9 Juillet 2026
L’affirmation d’une filiation divine est immédiatement suivie d’une glorification tranchante : Gloire à Lui. Cette rupture lexicale marque l’incompatibilité absolue entre l’unicité divine et toute projection généalogique. Attribuer un fils à Dieu reviendrait à Lui assigner un besoin, une continuité biologique ou une dépendance, ce qui contredit Son autosuffisance totale.
Le terme qânitûn indique une soumission ontologique universelle : toute la création est sous l’ordre divin, volontairement ou non. La filiation supposerait une égalité ou une proximité de nature, alors que le Coran affirme ici une dissymétrie radicale entre le Créateur et le créé.
Le qualificatif badî‘ exprime une création sans modèle, sans matière préalable, sans antécédent. Le kun fa-yakûn n’est pas un processus, mais l’expression d’une autorité absolue sur l’être. Dieu ne produit pas : Il décrète, et l’être advient.
Ces versets affirment une métaphysique de la volonté pure. La création n’est ni engendrement, ni transformation, ni prolongement. Elle est un acte souverain, instantané, qui ne diminue pas Dieu et ne procède d’aucune nécessité interne.
Ces deux versets constituent l’un des noyaux les plus denses du tawḥîd coranique. Ils ne se contentent pas de nier une croyance particulière : ils déconstruisent toute tentative de ramener Dieu à des catégories humaines. La filiation divine n’est pas seulement une erreur doctrinale ; elle est le symptôme d’un besoin humain de rendre Dieu familier, accessible, assimilable.
Le Coran refuse cette domestication du divin. Dieu n’est ni père, ni image, ni projection affective. Il est l’Absolu qui ne procède de rien et dont tout procède. En affirmant que tout Lui appartient et que tout Lui est soumis, le texte dissout toute hiérarchie intermédiaire, toute noblesse ontologique fondée sur la proximité supposée avec Dieu.
Le kun fa-yakûn (Sois ! Et il est !) vient alors clore toute spéculation anthropomorphique. Il rappelle que la puissance divine ne fonctionne pas selon les lois du monde créé : pas de médiation charnelle, pas de filiation, pas de transmission progressive. La volonté divine suffit, et l’être surgit.

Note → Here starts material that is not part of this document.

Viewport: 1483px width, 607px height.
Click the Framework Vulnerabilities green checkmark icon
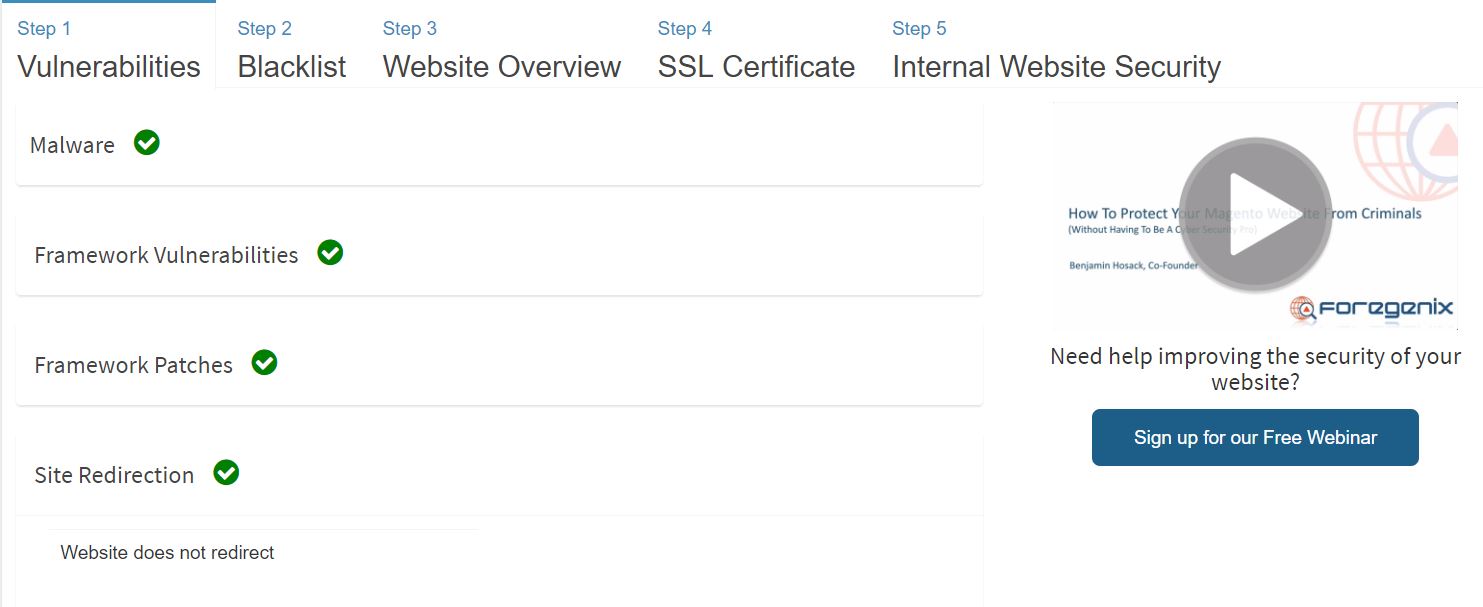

Dans un contexte moderne où Dieu est souvent réduit à une figure symbolique, psychologique ou morale, ces versets réaffirment une transcendance radicale. Ils protègent la foi contre l’idolâtrie mentale autant que contre l’idolâtrie matérielle. Le croyant n’est pas invité à comprendre Dieu par analogie humaine, mais à se tenir devant Lui dans l’humilité, le silence intérieur et la soumission lucide.
Le monothéisme coranique n’apaise pas l’ego : il le désarme. Il ne rassure pas par la ressemblance, mais élève par la rupture. Et c’est précisément cette rupture – entre Dieu et toute projection – qui rend possible une relation vraie, libre de toute illusion.